1. How to Identify Love
Don’t be fooled into thinking that love shows itself with flowers, chocolates, or expensive evening meals out on the town. Presents and outward displays of affection are nice, but pay attention to your partner’s actions all year round and not on one singular holiday.
2. It’s Okay to Show Love
You’re so full of love right now, and I hope you stay that way. I’ve always been overflowing with love, and I know that it’s made people feel uncomfortable at times or made them second guess my intentions. Because of that, I’ve tried to put a lid on my excitement or mute my affections. This is important. It is never okay to dull your own sparkle to make things easier for someone else—especially when you’re showing your love.

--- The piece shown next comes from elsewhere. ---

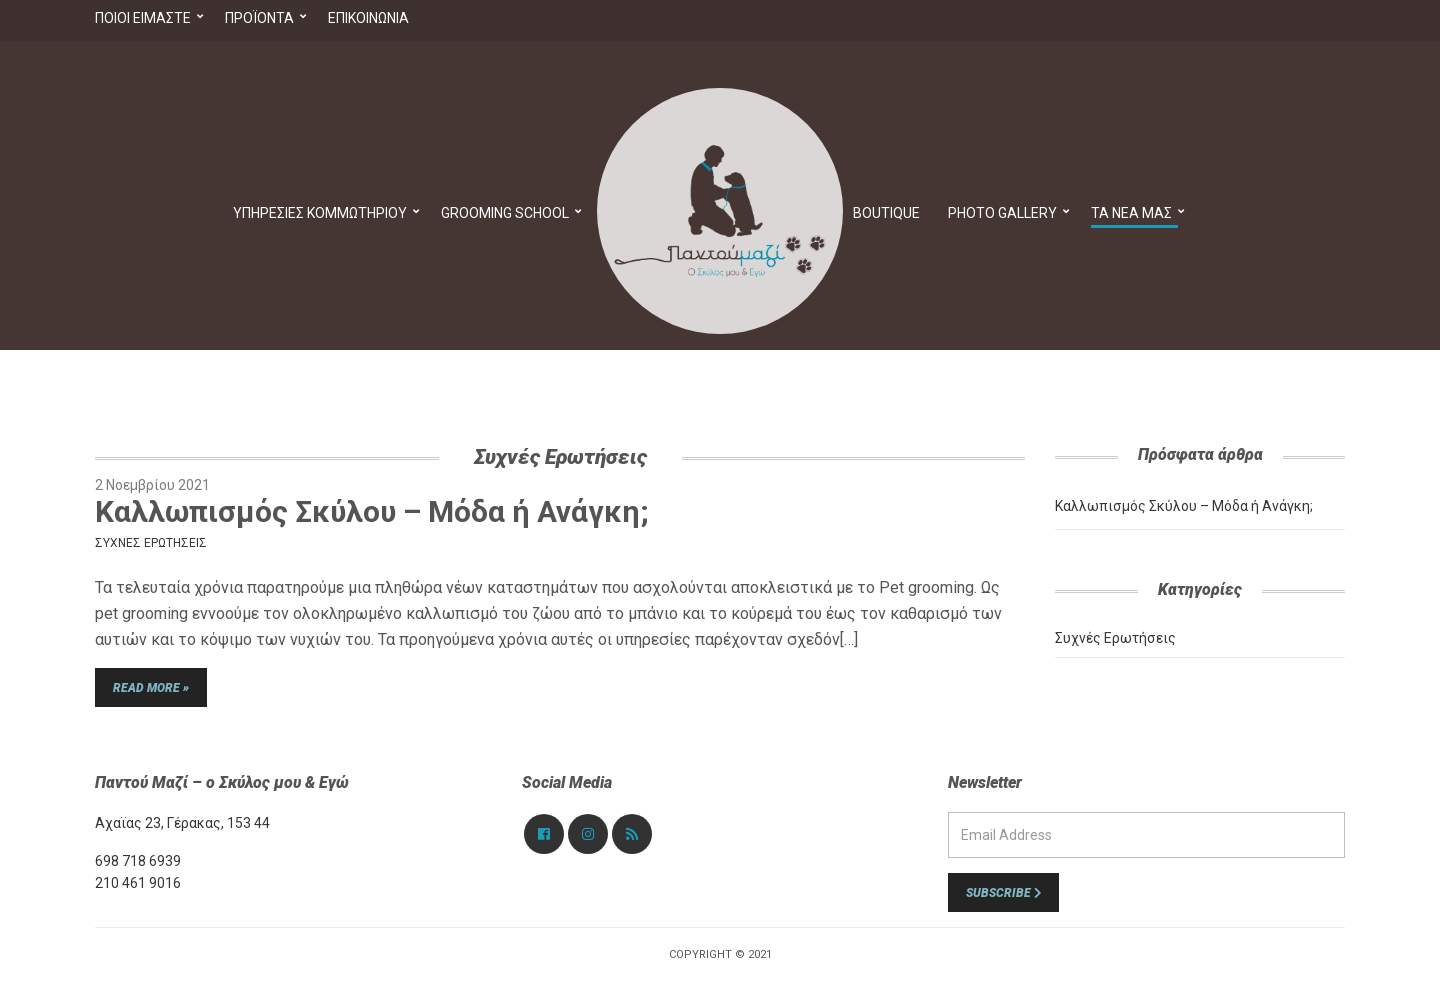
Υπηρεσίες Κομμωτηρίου (320, 213)
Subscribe (1003, 893)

3. There’s No Right Way to Celebrate
Whenever I hear that there is a “correct” (albeit consumer-driven) way to celebrate life events, such as getting dolled up for a night out of dinner and drinks, I try to do a little research. No one knows the real history of Valentine’s Day. So it’s fine for you to celebrate in any way you want to. If that means staying at home reading a good book, dinner with friends, or a comedy show with your spouse, don’t let anyone else’s expectations dictate your own.
4. Keep Your Chin Up
You’re only going to listen to my advice so much because I’m your mom, which means that I obviously don’t know as much as you do. (Oh, girl...you’ll see.) If there’s anything you learn, know this:
It doesn’t matter if your heart gets broken on or before Valentine’s Day or if you’re overlooked by the only person you can’t stop looking at. You don’t need anyone to make you feel special or whole. You are enough. You always have been, and you always will.
5. Celebrate Yourself and Others
Your valentine doesn’t need to be a romantic partner. Be your own valentine, be your friends’, or your family’s. You don’t need a man or a woman to honor the love in your heart. Don’t get depressed if you’re alone while everyone else seems to be partnered up, but even more important than that, don’t buy into the consumer mumbo jumbo. Every day is Valentine’s Day. Live your life so that every day is spent celebrating the love in your heart.